Which fixed maturity ETFs are investors choosing?

Europe has welcomed 13 target maturity ETF launches in eight months

Jamie Gordon

Bonds stopwatch

Target maturity ETFs have amassed more than $3.2bn assets since arriving in Europe last August, however, one exposure has been a key focus of both inflows and product launches to-date.

The segment’s two top asset gathering products have been euro-denominated corporate bond ETFs from BlackRock, the iShares iBonds Dec 2028 Term € Corp UCITS ETF (IB28) and iShares iBonds Dec 2026 Term € Corp UCITS ETF (IB26), claiming $919m and $658m assets under management (AUM), respectively.

This comes as investors look to capitalise on higher yields ahead of expectations the European Central Bank (ECB) will be the first major central bank to cut its key policy rate.

Following the central bank’s decision to keep interest rates unchanged at its meeting last Thursday, Mark Wall, chief European economist at Deutsche Bank, said there will likely be at least one rate cut in the near term.

“The ECB is growing steadily more optimistic that the conditions for policy easing are falling into place,” Wall said. “No one should be surprised by a rate cut in June.”

By using target maturity ETFs, investors gain exposure to a basket of bonds with a specific maturity, enabling them to lock in currently elevated yields while avoiding the reinvestment risk involved in conventional fixed income ETFs.

IB28 and IB26 currently boast weighted averaged maturities of 3.43% and 3.54%, respectively, which would be expected to fall should the ECB choose to enact rate cuts.

Interestingly, the two ETFs have effective durations of 3.95 years and 2.12 years, respectively, shorter than the broad $15.5bn iShares Core € Corp Bond UCITS ETF (IEAC) – with a 4.48-year effective duration – showing investors are still choosing to position their ladder in euro corporates near or below benchmark duration levels.

Despite the ECB’s relatively dovish tone, this caution moving along the curve appears rational following last week’s US core price inflation print of 3.5% - ahead of forecast and crucially decreasing the likelihood of a rate cut by the Federal Reserve in the near future.

Hussain Mehdi, director of investment strategy at HSBC Asset Management, commented: “The increasing likelihood of a prolonged Fed pause poses some problems for policymakers in Frankfurt – and elsewhere for that matter.

“A growing policy divergence could reignite currency volatility and cause FX-driven inflation pressures.

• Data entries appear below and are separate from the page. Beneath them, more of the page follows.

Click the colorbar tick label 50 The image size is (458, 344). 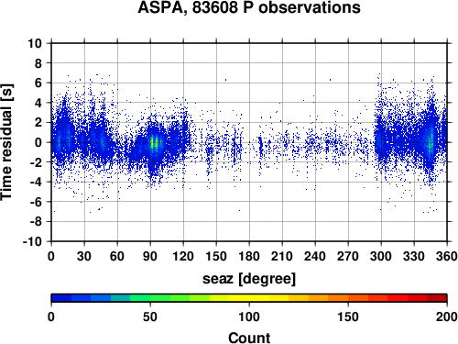click(150, 317)

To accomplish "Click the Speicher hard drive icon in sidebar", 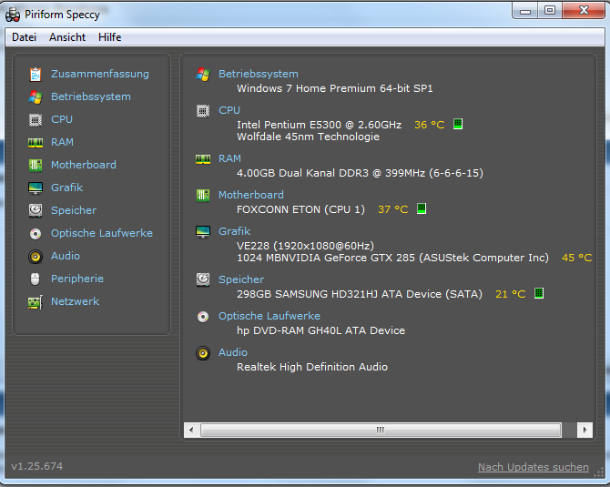I will pos(36,211).
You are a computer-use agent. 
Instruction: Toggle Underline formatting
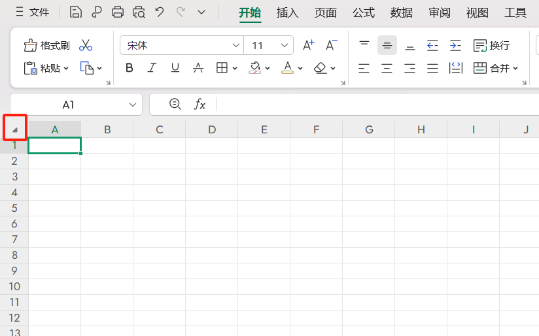tap(175, 68)
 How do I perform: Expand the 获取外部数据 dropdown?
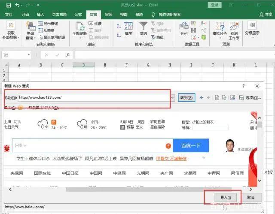tap(11, 35)
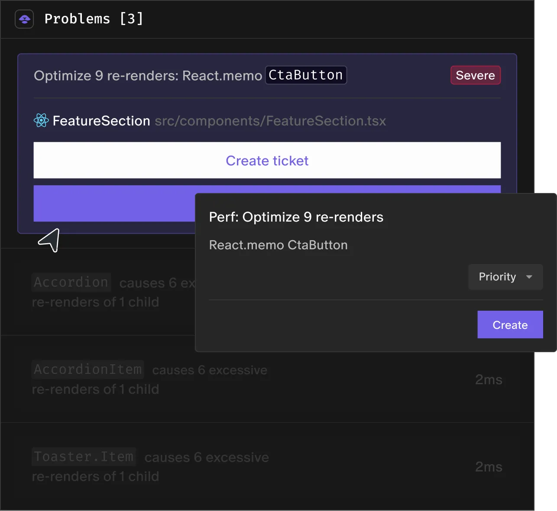Select the 2ms timing for AccordionItem

[489, 379]
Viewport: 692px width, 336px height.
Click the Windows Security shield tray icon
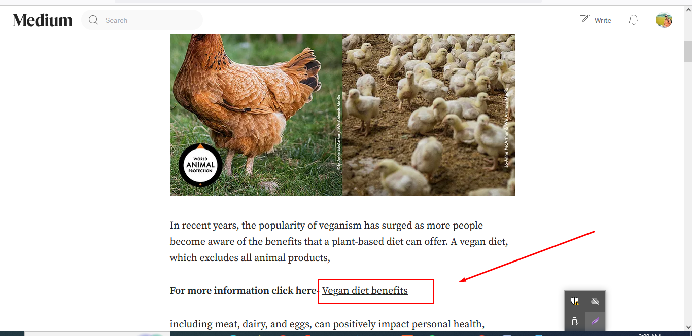click(x=575, y=302)
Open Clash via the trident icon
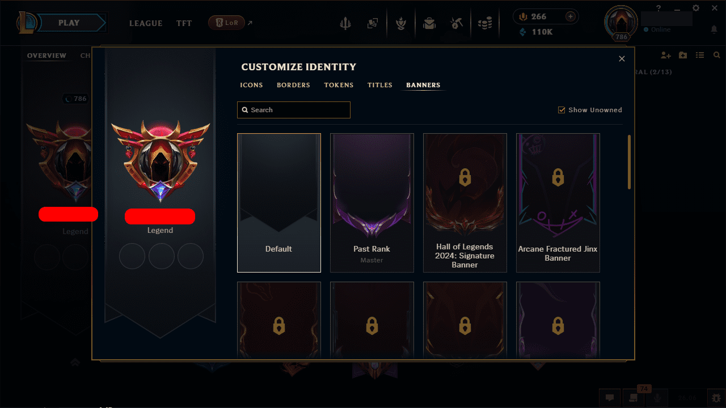This screenshot has height=408, width=726. click(x=345, y=23)
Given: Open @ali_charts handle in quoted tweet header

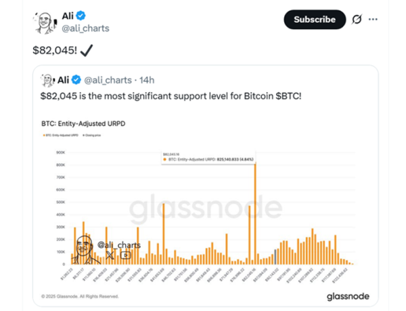Looking at the screenshot, I should (110, 79).
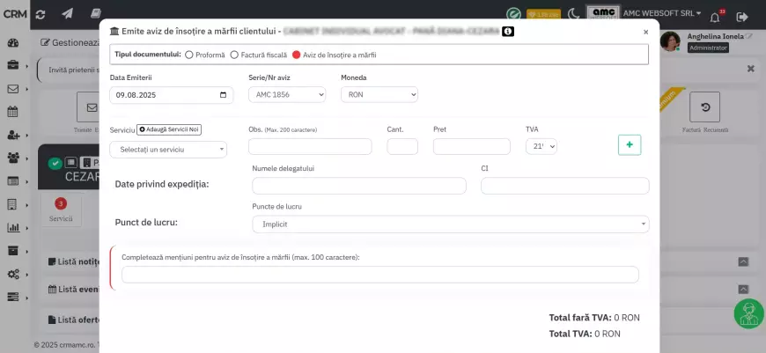766x353 pixels.
Task: Click the logout arrow icon in header
Action: (742, 16)
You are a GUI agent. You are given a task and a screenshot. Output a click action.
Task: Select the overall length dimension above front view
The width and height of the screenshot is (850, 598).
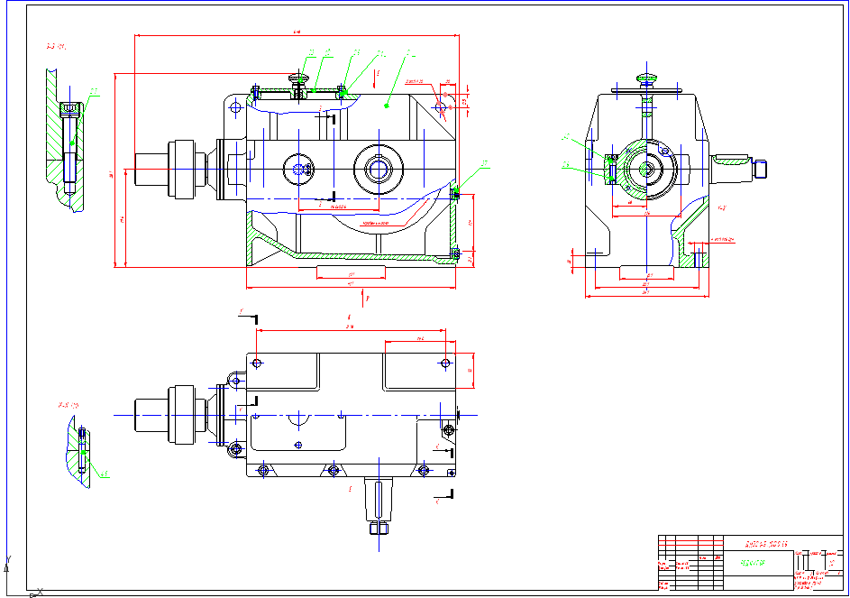[297, 37]
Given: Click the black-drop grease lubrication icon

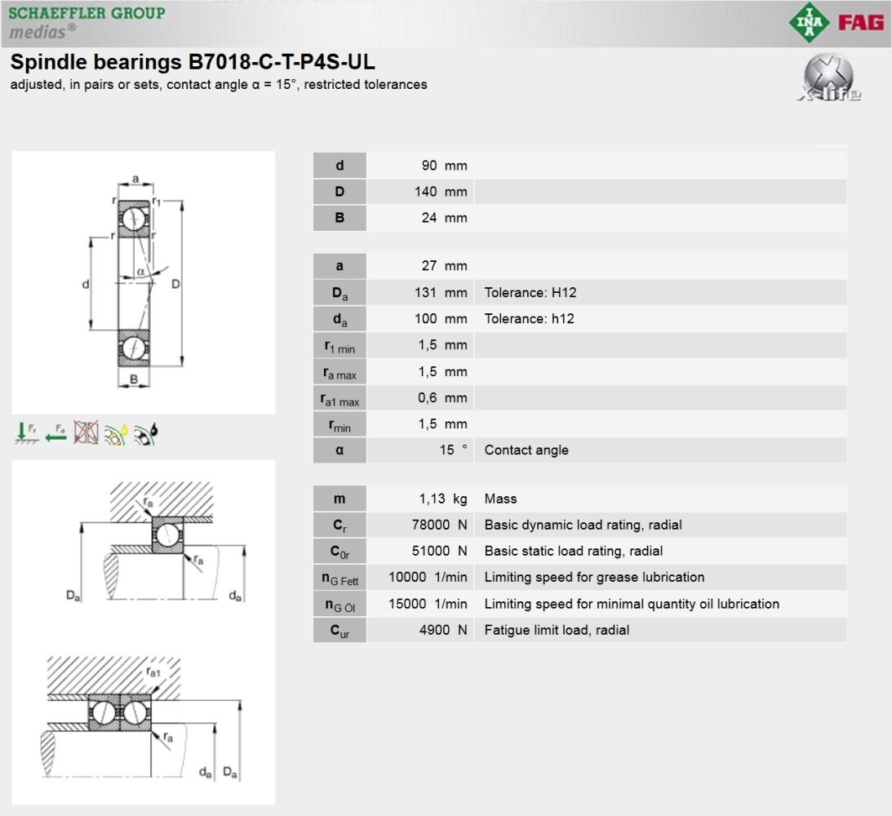Looking at the screenshot, I should click(146, 432).
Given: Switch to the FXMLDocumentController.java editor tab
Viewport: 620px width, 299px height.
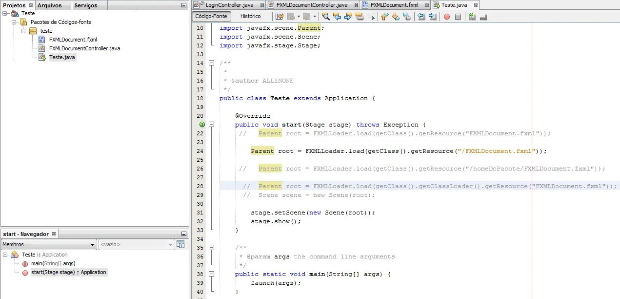Looking at the screenshot, I should point(312,5).
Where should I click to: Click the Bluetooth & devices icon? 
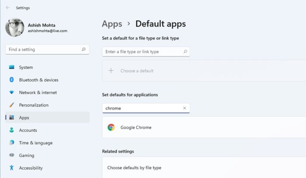tap(11, 80)
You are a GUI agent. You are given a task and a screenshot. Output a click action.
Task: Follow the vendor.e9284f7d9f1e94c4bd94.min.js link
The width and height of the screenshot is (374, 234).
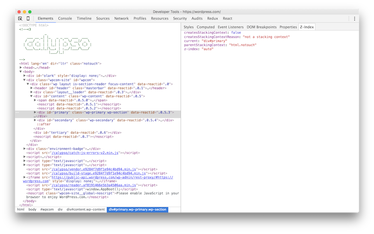click(x=94, y=169)
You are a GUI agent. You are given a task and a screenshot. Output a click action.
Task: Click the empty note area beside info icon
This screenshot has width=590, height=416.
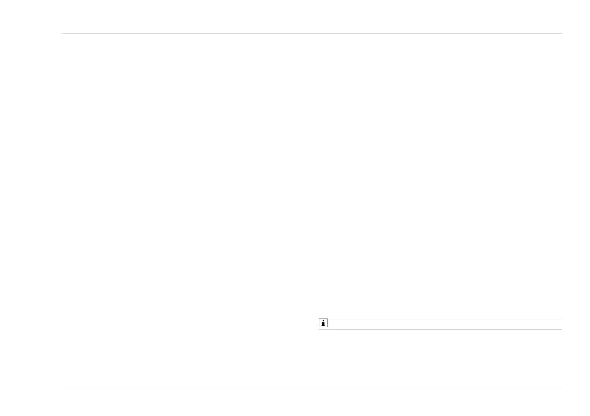[x=445, y=324]
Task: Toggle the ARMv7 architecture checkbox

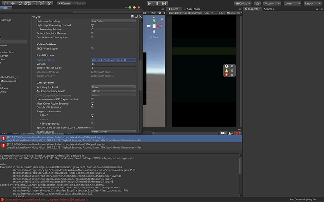Action: [93, 115]
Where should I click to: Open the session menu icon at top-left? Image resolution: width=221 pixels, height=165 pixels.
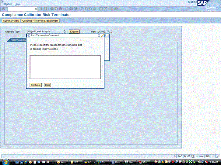2,2
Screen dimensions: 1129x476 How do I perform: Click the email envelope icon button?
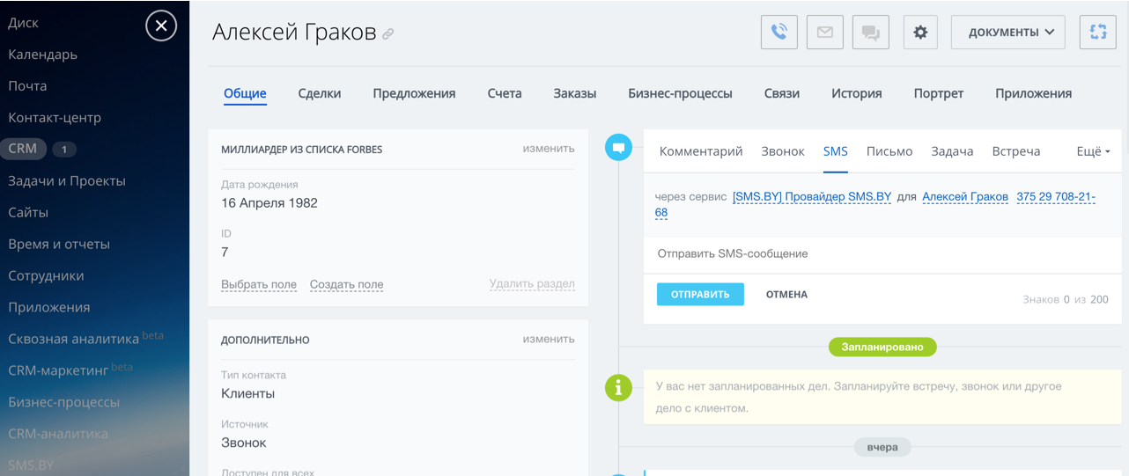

In this scenario, the ECB may move more gradually than markets currently anticipate.”

With the consensus view being that markets overshot considerably by pricing in six Fed rate cuts at the end of 2023, the largest target maturity ETF capturing US dollar-denominated credit – the iShares iBonds Dec 2028 Term $ Corp UCITS ETF (ID28) – stands at less than half the scale of IB28, with AUM of $399m.